— PROBLEM REQUIREMENTS —
Only the count should appear in your answer: how many lines of the data below contain the word "label"?

Data entries:

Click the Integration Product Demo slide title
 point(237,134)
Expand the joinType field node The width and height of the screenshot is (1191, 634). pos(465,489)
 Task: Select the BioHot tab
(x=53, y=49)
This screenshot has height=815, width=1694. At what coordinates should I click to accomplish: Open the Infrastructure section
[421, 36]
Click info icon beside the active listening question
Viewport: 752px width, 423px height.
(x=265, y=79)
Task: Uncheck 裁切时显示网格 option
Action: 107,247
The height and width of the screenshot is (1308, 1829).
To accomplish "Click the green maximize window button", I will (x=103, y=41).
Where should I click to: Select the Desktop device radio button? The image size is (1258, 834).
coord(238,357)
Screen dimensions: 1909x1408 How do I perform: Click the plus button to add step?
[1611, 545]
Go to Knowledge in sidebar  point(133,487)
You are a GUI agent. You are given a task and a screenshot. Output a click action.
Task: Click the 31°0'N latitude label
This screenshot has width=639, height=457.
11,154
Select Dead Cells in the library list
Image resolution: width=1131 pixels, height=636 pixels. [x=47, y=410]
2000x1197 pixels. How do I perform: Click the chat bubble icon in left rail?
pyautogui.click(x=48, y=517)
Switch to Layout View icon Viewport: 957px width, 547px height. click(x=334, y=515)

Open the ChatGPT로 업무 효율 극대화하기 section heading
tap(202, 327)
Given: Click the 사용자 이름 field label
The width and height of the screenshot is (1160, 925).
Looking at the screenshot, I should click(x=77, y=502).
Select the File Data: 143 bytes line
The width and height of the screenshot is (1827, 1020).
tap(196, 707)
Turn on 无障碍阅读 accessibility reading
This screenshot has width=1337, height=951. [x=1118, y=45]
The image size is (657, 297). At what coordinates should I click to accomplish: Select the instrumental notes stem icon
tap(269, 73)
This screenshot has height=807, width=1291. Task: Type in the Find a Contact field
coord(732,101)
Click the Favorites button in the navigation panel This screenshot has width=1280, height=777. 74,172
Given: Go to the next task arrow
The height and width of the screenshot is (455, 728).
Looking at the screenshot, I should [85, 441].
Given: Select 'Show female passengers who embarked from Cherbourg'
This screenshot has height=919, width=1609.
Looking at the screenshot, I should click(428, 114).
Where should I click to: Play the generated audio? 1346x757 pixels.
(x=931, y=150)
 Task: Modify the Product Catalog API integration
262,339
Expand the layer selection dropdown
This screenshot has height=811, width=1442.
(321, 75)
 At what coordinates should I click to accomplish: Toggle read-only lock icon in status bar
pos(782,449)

— RESULT BELOW —
2